Les victimes des violences sexuelles pendant la guerre seront dédommagées

Zagreb — Le Parlement croate a adopté vendredi une loi prévoyant de dédommager les victimes des violences sexuelles vingt ans après la fin de la guerre d’indépendance (1991-1995), reconnaissant ainsi le statut de victime civile du conflit à quelque 2500 personnes ignorées jusqu’à présent.

En vertu de cette loi, les victimes des violences sexuelles, des femmes essentiellement, toucheront une indemnité, versée une fois, d’environ 20 000 euros (27 410 $).

Ces victimes vont également continuer à toucher une pension mensuelle d’environ 320 euros (438,56$)

Elles obtiendront également une aide juridique pour préparer leur dossier et auront aussi le droit à la sécurité sociale gratuite et à un accompagnement psychologique.

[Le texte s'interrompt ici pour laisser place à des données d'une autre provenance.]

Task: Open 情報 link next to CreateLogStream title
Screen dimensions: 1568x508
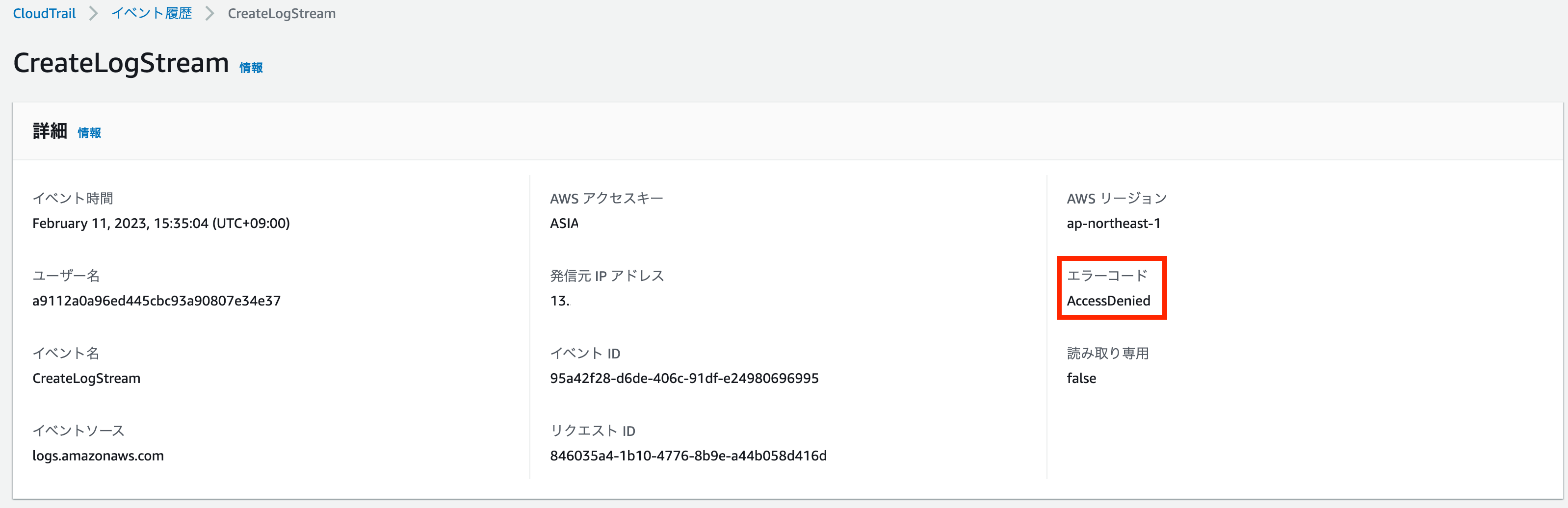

Contrairement à d’autres victimes des conflits des années 1990 dans l’ex-Yougoslavie, notamment militaires, celles des violences sexuelles ont longtemps été oubliées non seulement en Croatie, mais également dans les autres pays de la région.

Le nombre de personnes qui ont subi des violences sexuelles pendant les guerres dans les Balkans est estimé à entre 20 000 et 50 000, la plupart étant des musulmanes de Bosnie.

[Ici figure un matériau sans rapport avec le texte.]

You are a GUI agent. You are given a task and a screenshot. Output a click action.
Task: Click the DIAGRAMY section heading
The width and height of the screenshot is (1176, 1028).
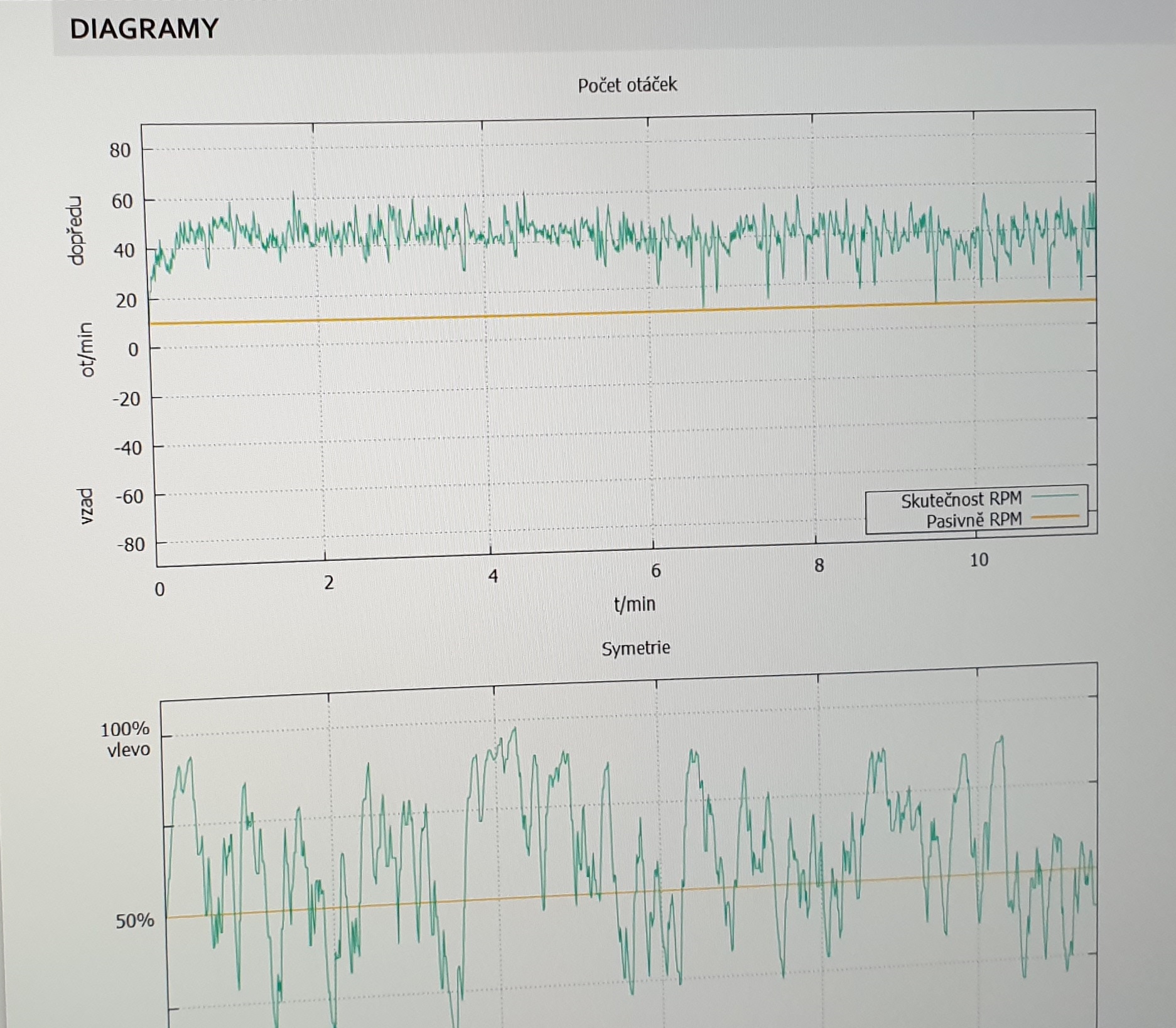coord(144,29)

En Bosnie, ces victimes touchent depuis 2006, à savoir 11 ans après la fin de la guerre, une pension mensuelle de 290 euros.

En Serbie, elles ne touchent aucune pension, tout comme au Kosovo, faute de moyens, malgré leur statut officiel de victime du conflit.

La proclamation en 1991 par la Croatie de son indépendance de la Yougoslavie avait été suivie d’une guerre entre les forces de Zagreb et les sécessionnistes serbes soutenus par Belgrade. Ce conflit a fait près de 20 000 morts.